▼
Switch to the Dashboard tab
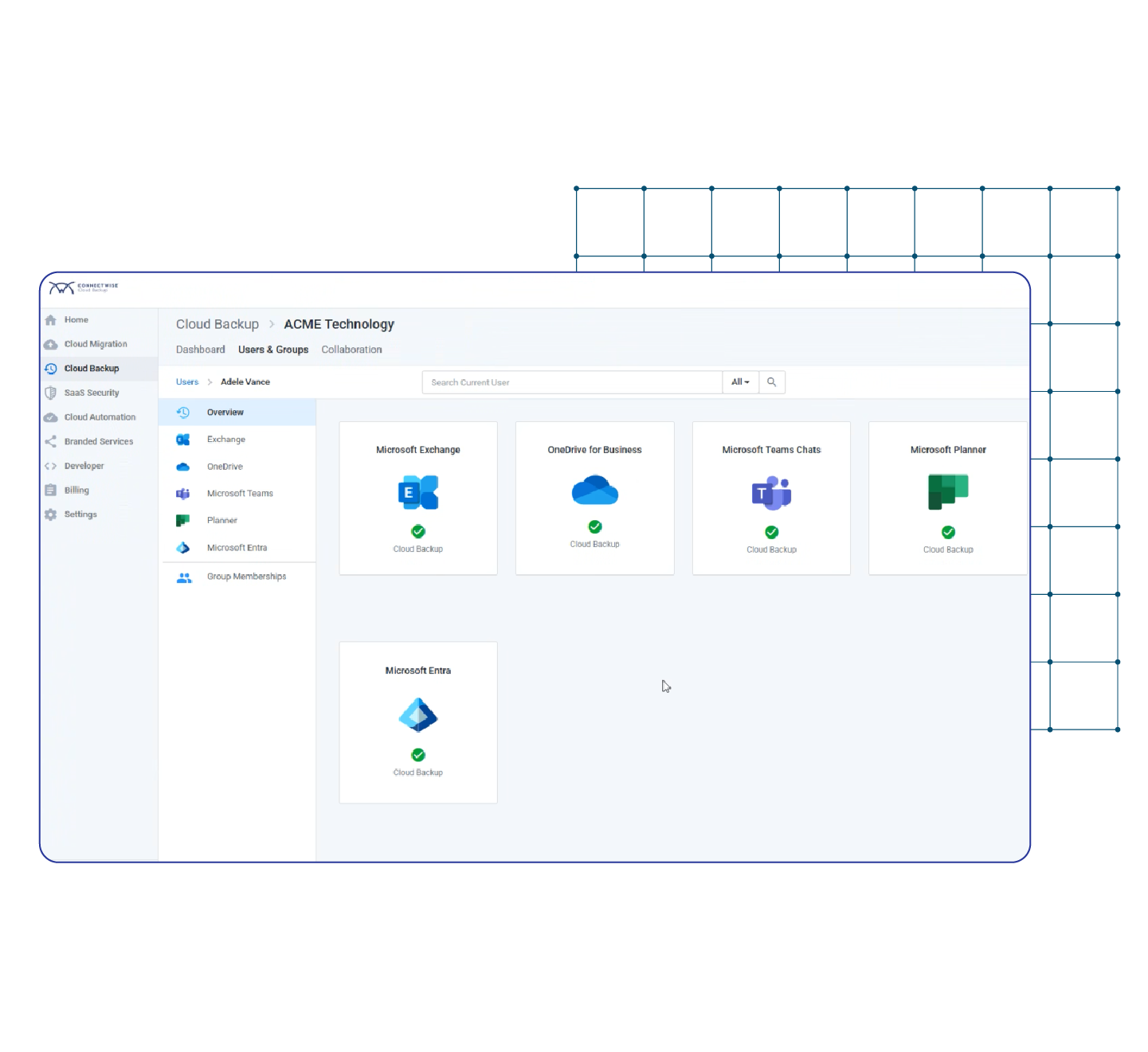This screenshot has width=1148, height=1052. [x=200, y=350]
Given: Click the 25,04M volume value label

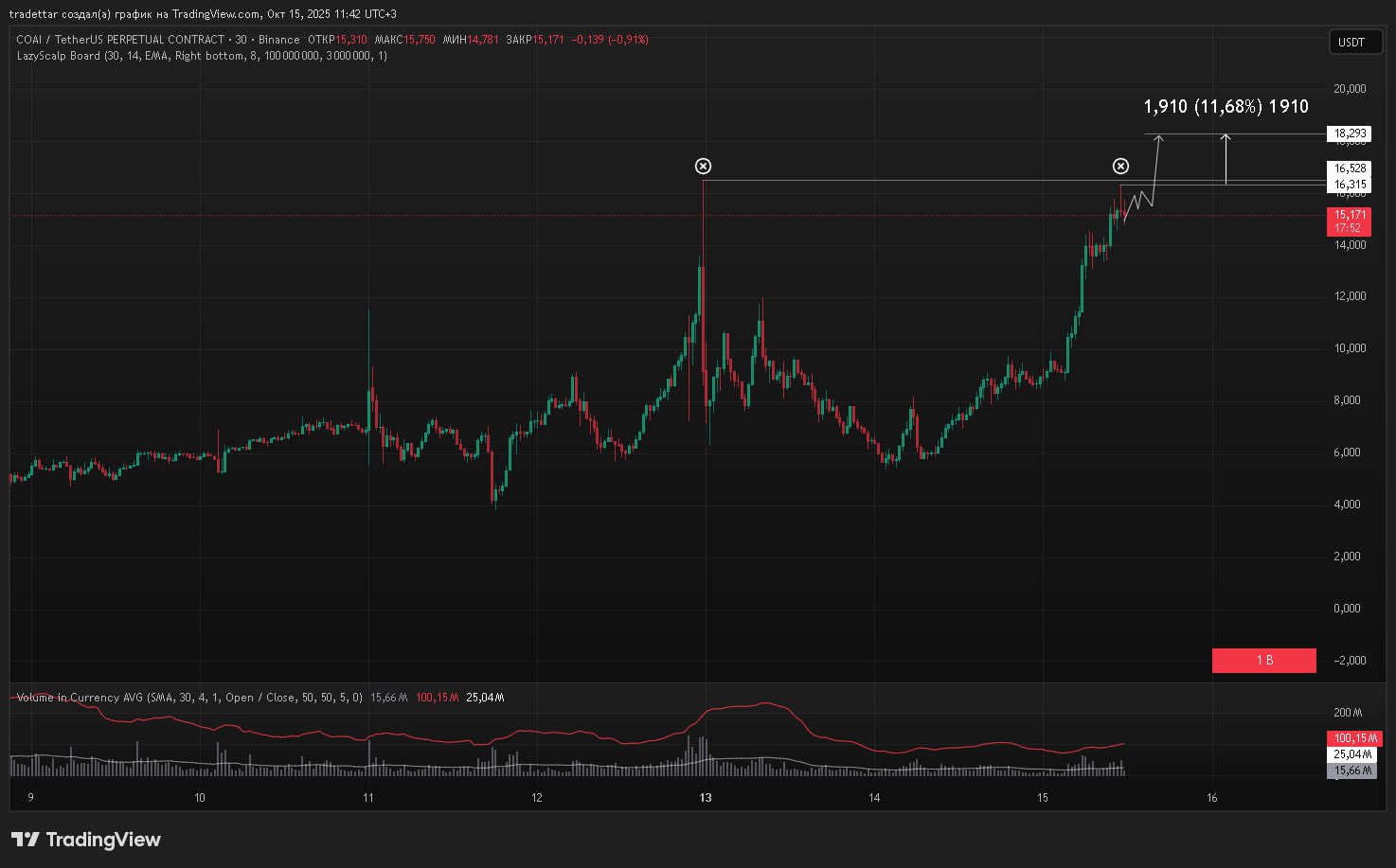Looking at the screenshot, I should tap(1351, 754).
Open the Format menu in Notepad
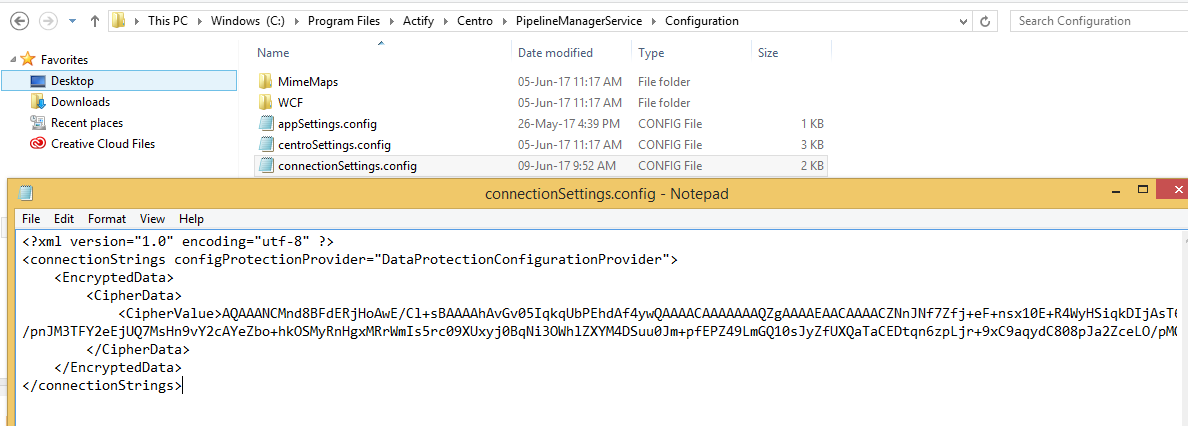This screenshot has width=1188, height=426. click(x=107, y=219)
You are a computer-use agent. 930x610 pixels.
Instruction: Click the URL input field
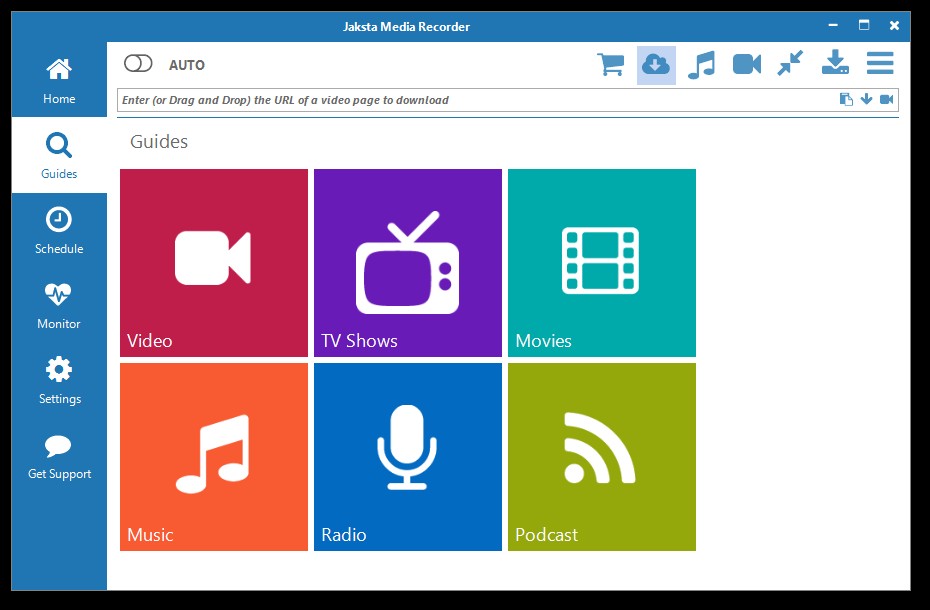coord(470,100)
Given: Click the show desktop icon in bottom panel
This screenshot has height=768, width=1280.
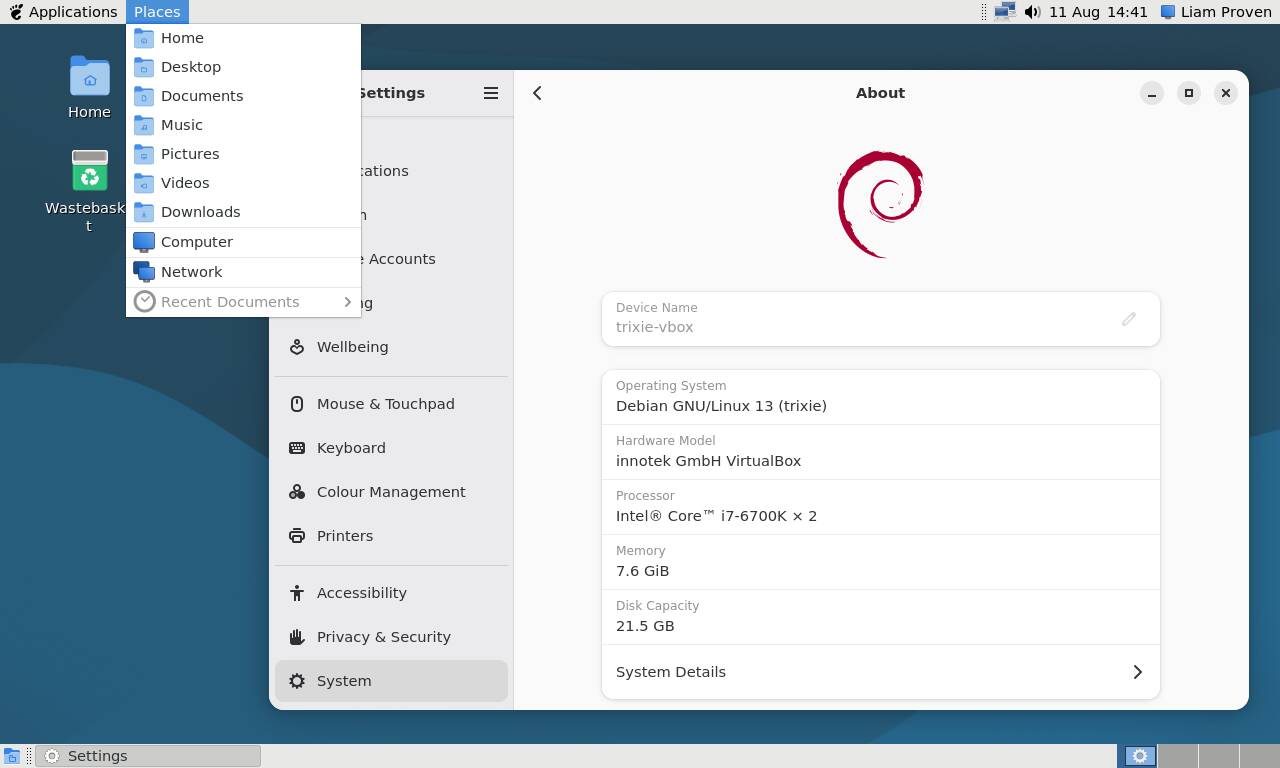Looking at the screenshot, I should click(11, 756).
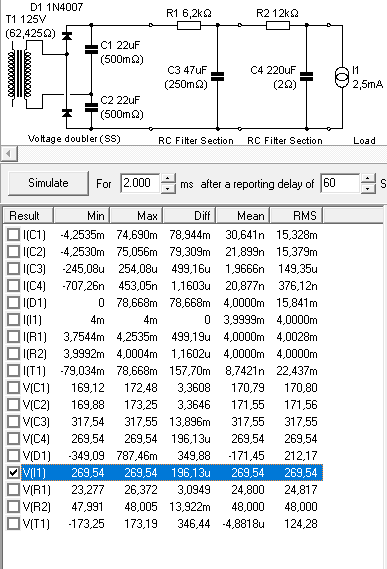Click the C4 220uF capacitor symbol
387x569 pixels.
tap(306, 76)
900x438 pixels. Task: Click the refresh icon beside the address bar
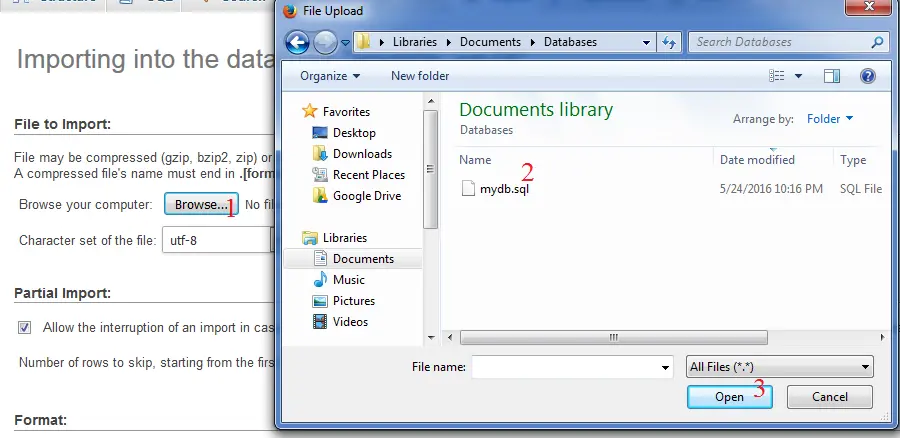[x=670, y=42]
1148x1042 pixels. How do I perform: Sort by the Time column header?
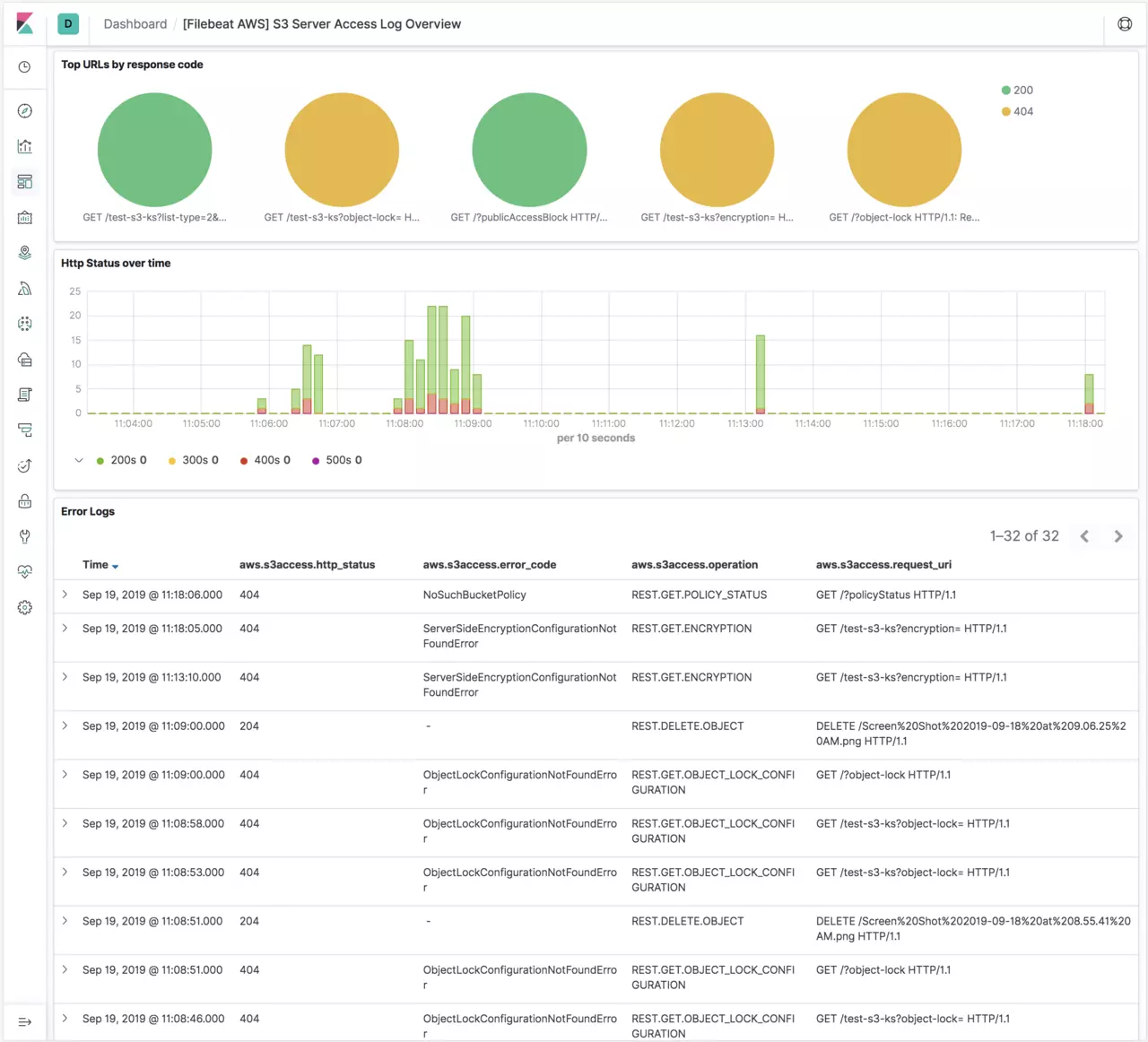[x=95, y=565]
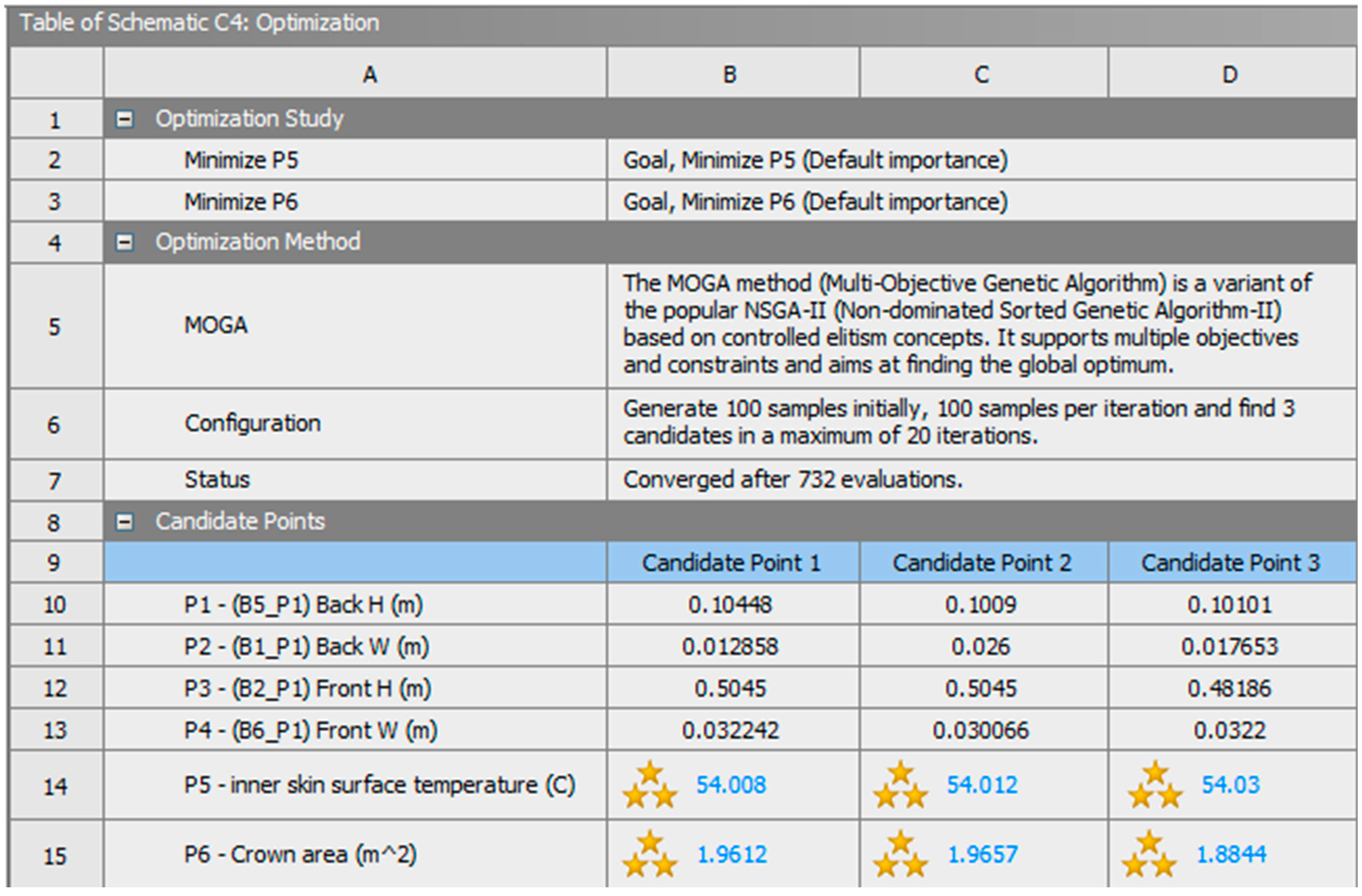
▲
→ Task details: Please set down the records above verbatim, with each picture left out.

→ Result for this exercise:
Switch to the Dashboard tab
This screenshot has width=1148, height=1052. [x=200, y=350]
Given: Click the 25,04M volume value label

Looking at the screenshot, I should tap(1351, 754).
Open the Format menu in Notepad
This screenshot has width=1188, height=426. click(x=107, y=219)
You are a computer-use agent. 930x610 pixels.
Instruction: Click the URL input field
coord(470,100)
Given: Click the show desktop icon in bottom panel
This screenshot has height=768, width=1280.
Looking at the screenshot, I should click(11, 756).
Click the C4 220uF capacitor symbol
387x569 pixels.
tap(306, 76)
900x438 pixels. Task: Click the refresh icon beside the address bar
[x=670, y=42]
1148x1042 pixels. How do I perform: Sort by the Time column header?
[x=95, y=565]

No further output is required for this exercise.